A faithful copy of the data, pictures omitted, is the required answer.

### [Information]
________________________________________

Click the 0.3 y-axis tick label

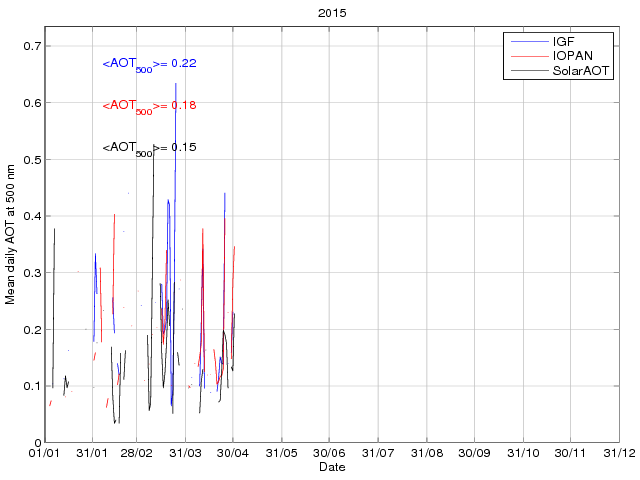point(30,273)
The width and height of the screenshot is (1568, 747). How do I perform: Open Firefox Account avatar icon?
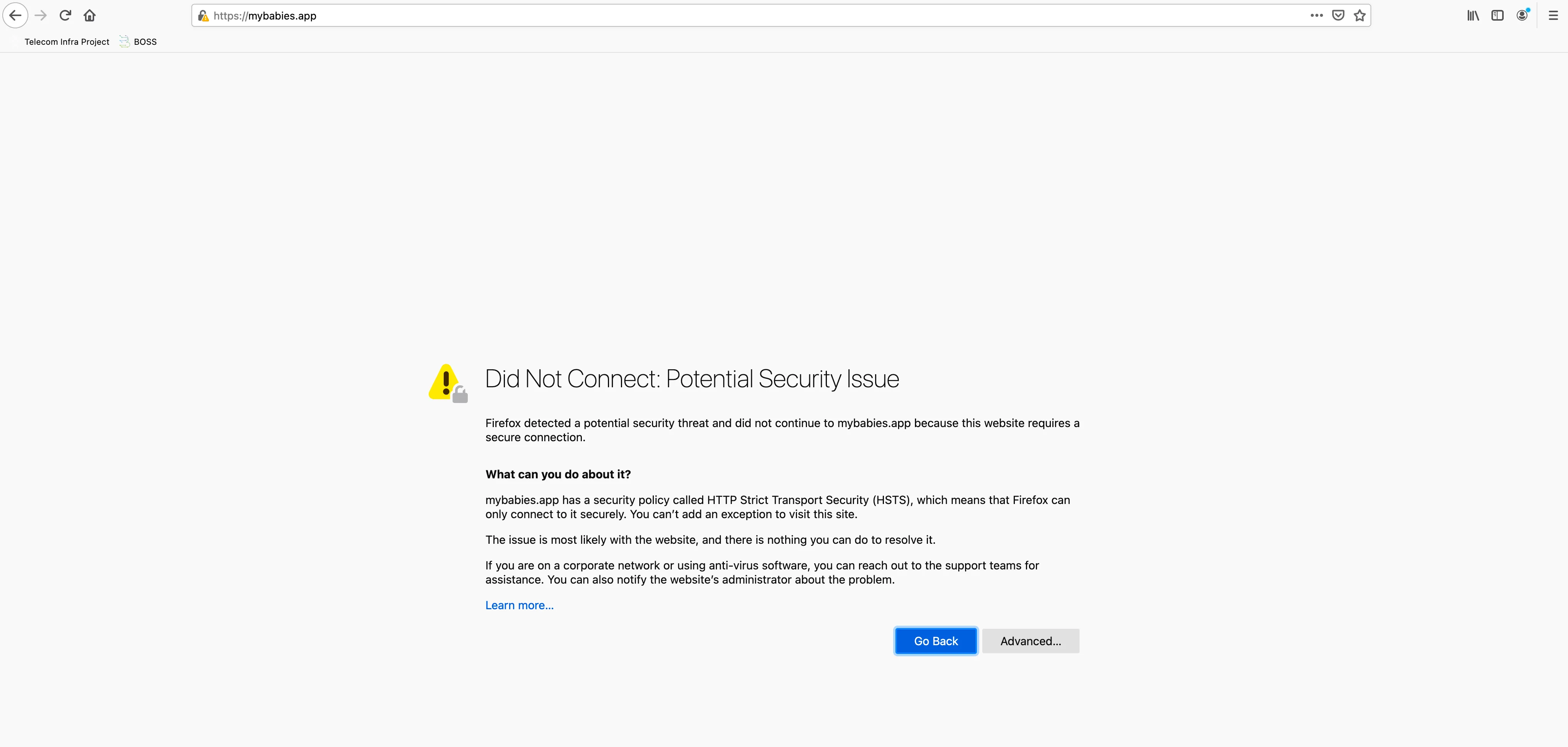[1522, 16]
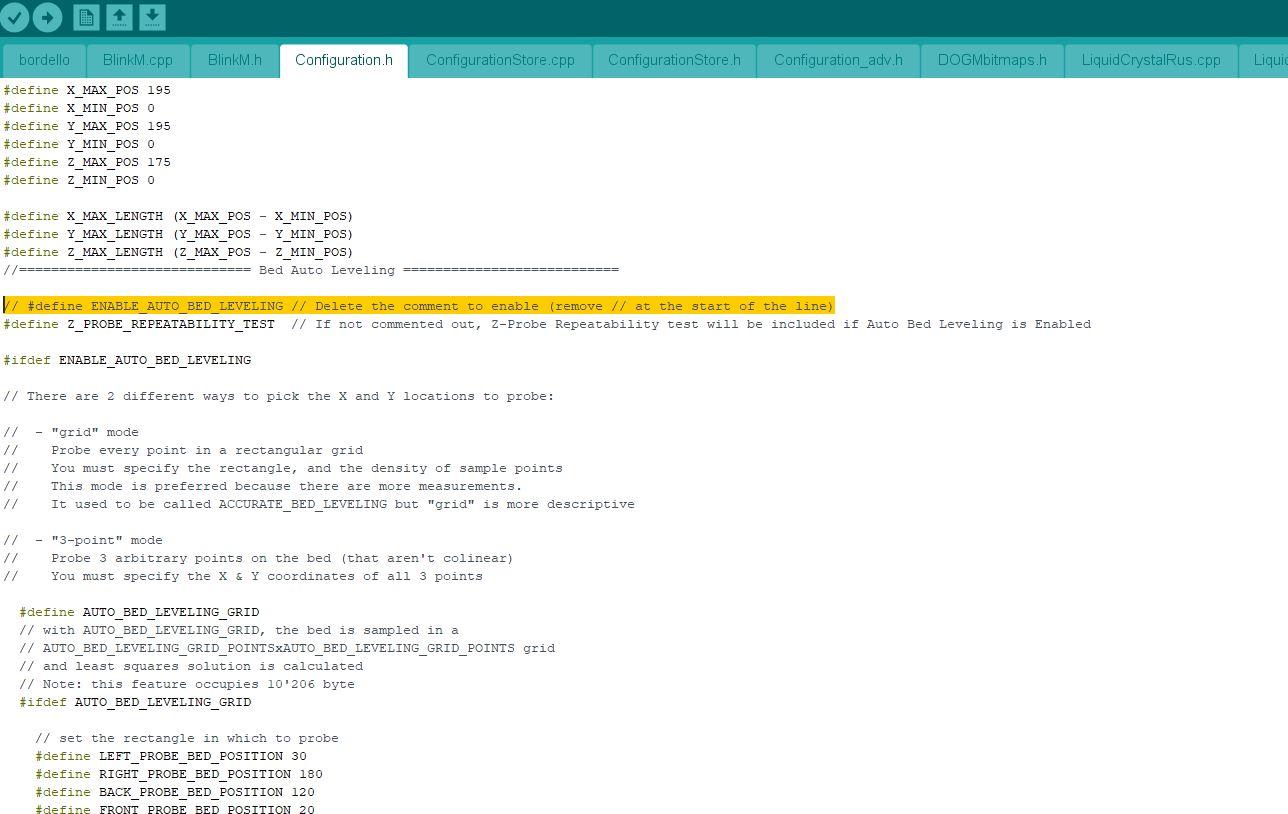Select the DOGMbitmaps.h tab
The width and height of the screenshot is (1288, 814).
pos(992,60)
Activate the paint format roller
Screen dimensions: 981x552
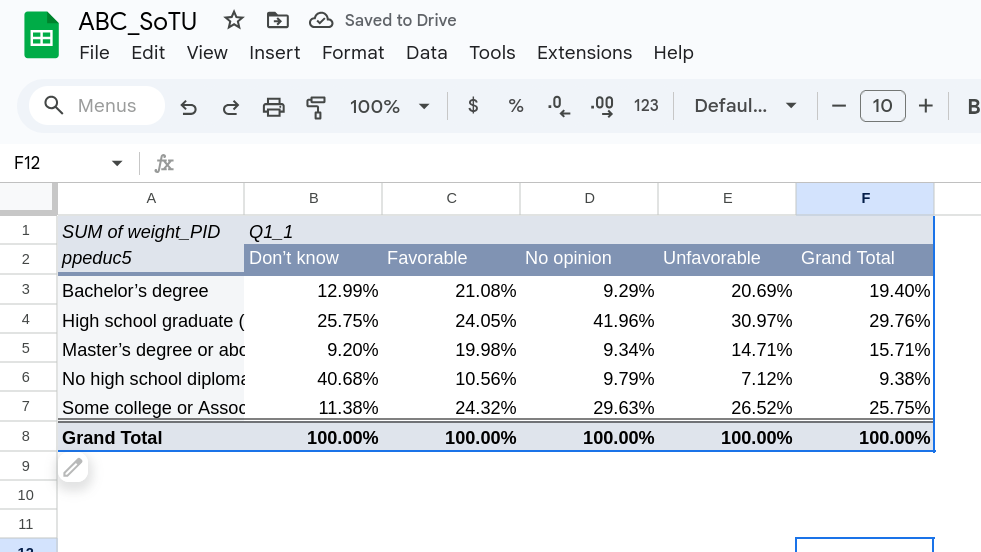(316, 106)
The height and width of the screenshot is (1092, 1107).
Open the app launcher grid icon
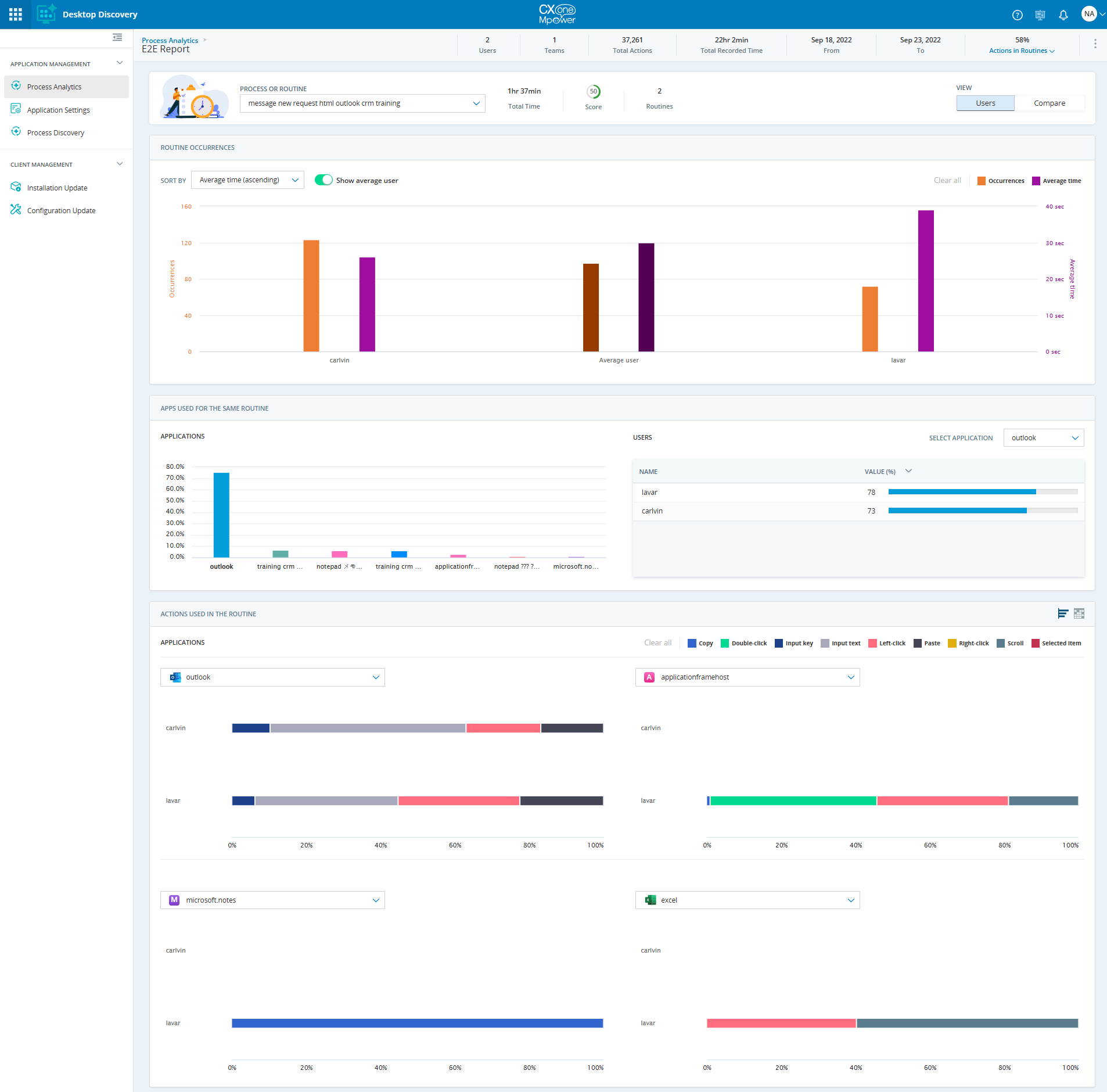tap(16, 15)
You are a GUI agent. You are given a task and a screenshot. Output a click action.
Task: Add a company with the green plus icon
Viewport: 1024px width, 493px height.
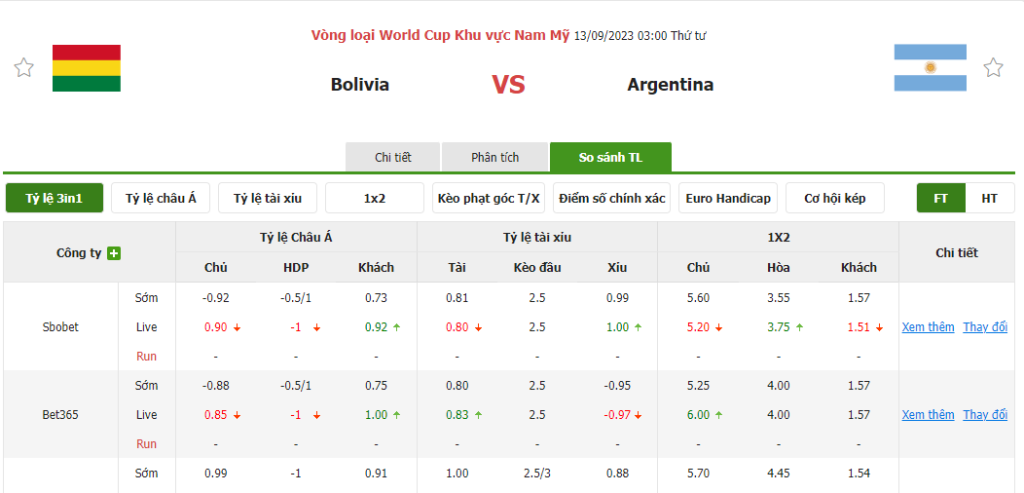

________________________________________

### [Response box]
Click the 0.3 y-axis tick label

point(30,273)
The width and height of the screenshot is (1568, 747). How do I perform: Open Firefox Account avatar icon?
[1522, 16]
Select the DOGMbitmaps.h tab
The width and height of the screenshot is (1288, 814).
pos(992,60)
Activate the paint format roller
Screen dimensions: 981x552
(316, 106)
The height and width of the screenshot is (1092, 1107).
Open the app launcher grid icon
tap(16, 15)
You are a GUI agent. You are given a task and a screenshot. Output a click action.
Task: Add a company with the green plus icon
Viewport: 1024px width, 493px height.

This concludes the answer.